[Stored items]
·····
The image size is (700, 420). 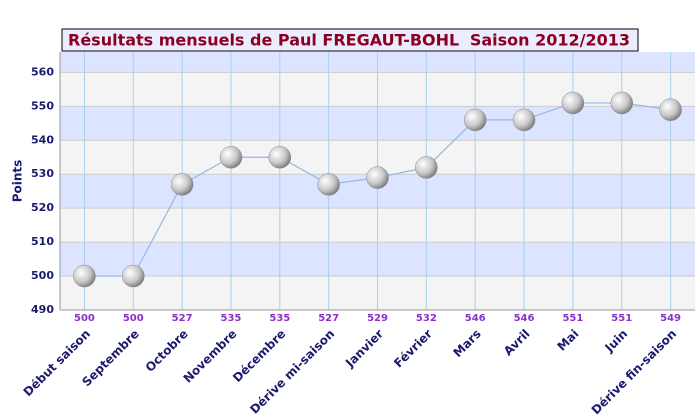 I want to click on value-label: 529, so click(x=378, y=318).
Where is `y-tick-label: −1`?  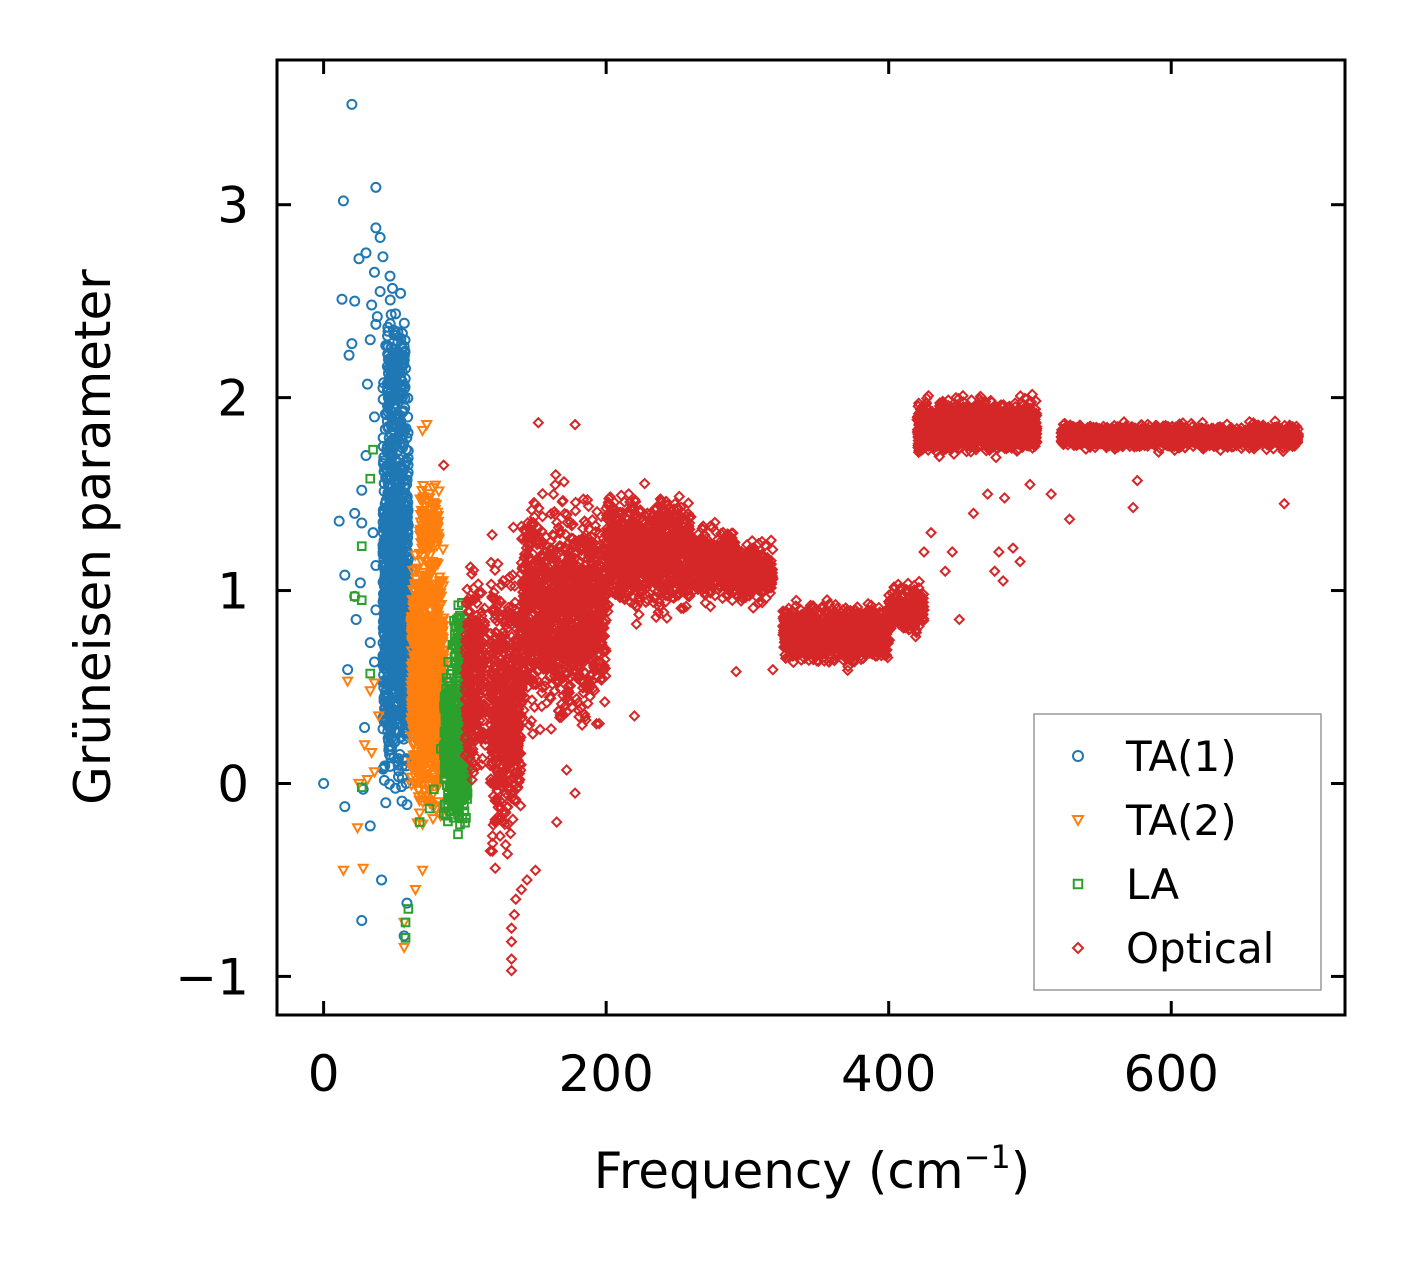 y-tick-label: −1 is located at coordinates (212, 977).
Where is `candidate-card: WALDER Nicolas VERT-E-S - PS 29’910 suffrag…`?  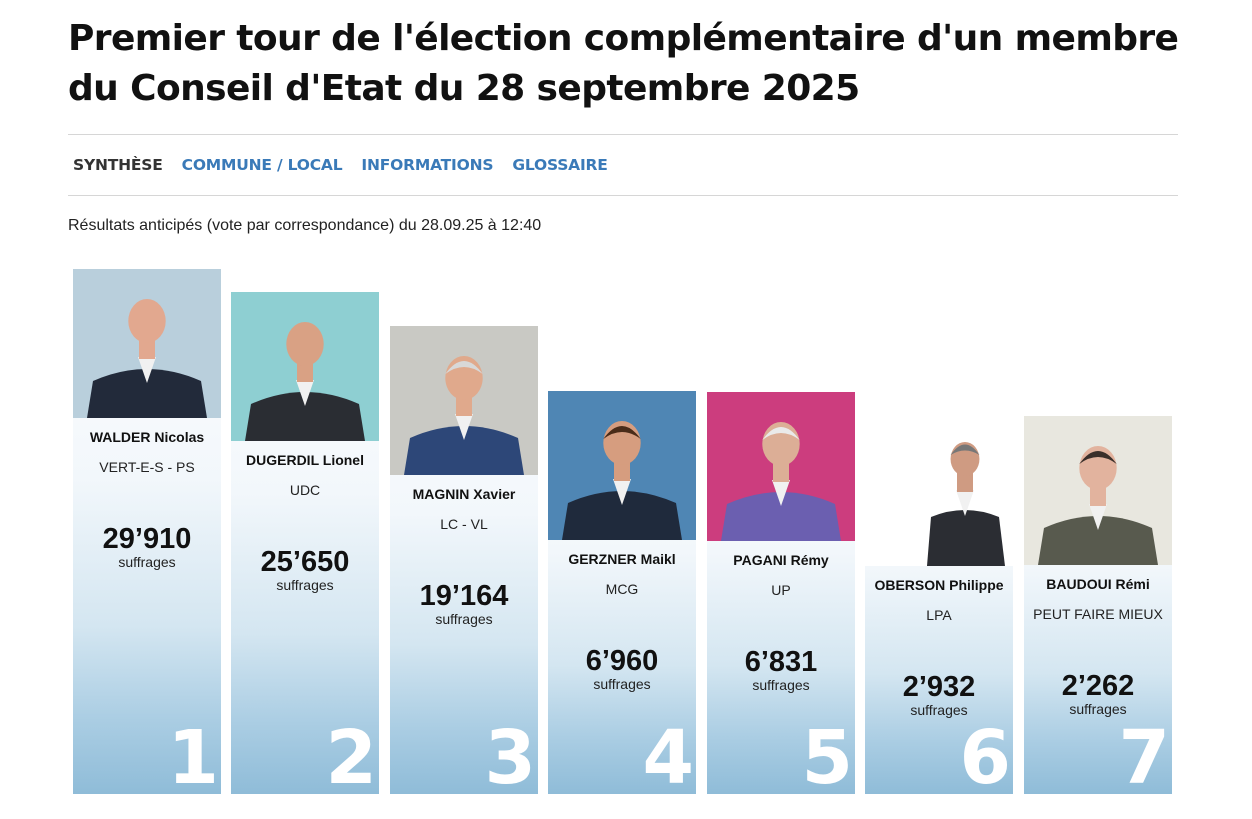
candidate-card: WALDER Nicolas VERT-E-S - PS 29’910 suffrag… is located at coordinates (147, 535).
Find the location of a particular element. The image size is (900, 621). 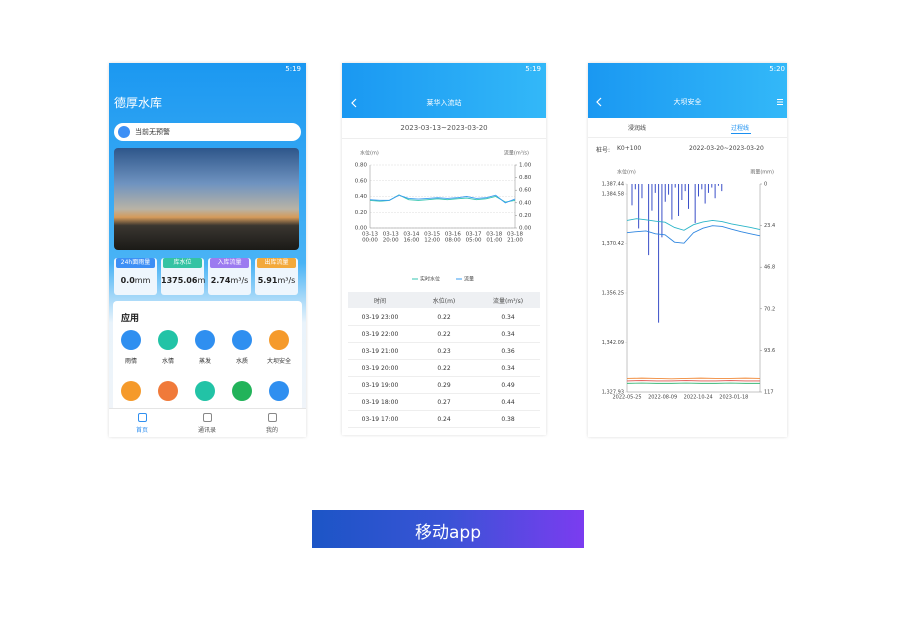

x-tick-label: 2023-01-18 is located at coordinates (734, 398).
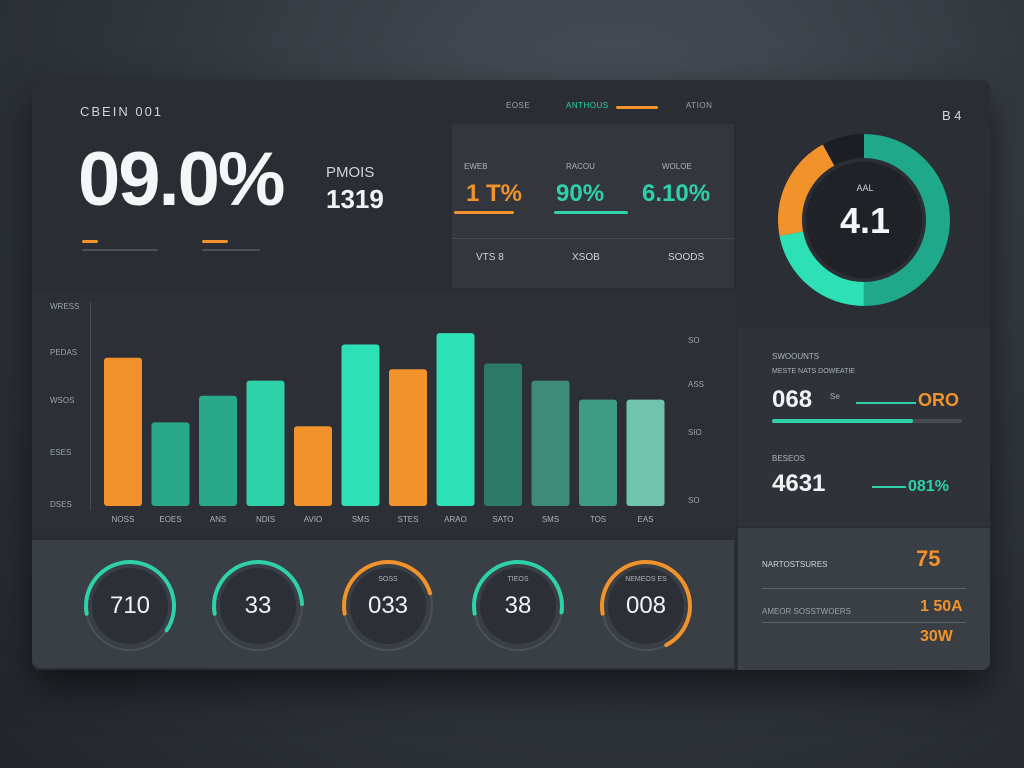 The height and width of the screenshot is (768, 1024). Describe the element at coordinates (170, 520) in the screenshot. I see `x-tick-label: EOES` at that location.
·····
Express the lines from the one containing "Find the location" through the last line of the rows above as a JSON list of strings, one string per line, with blank lines left out. Omit the pictures.

[
  "Find the location of a particular element. The image size is (900, 621). ",
  "x-tick-label: 2023-01-18 is located at coordinates (734, 398).",
  " The height and width of the screenshot is (768, 1024). Describe the element at coordinates (170, 520) in the screenshot. I see `x-tick-label: EOES` at that location."
]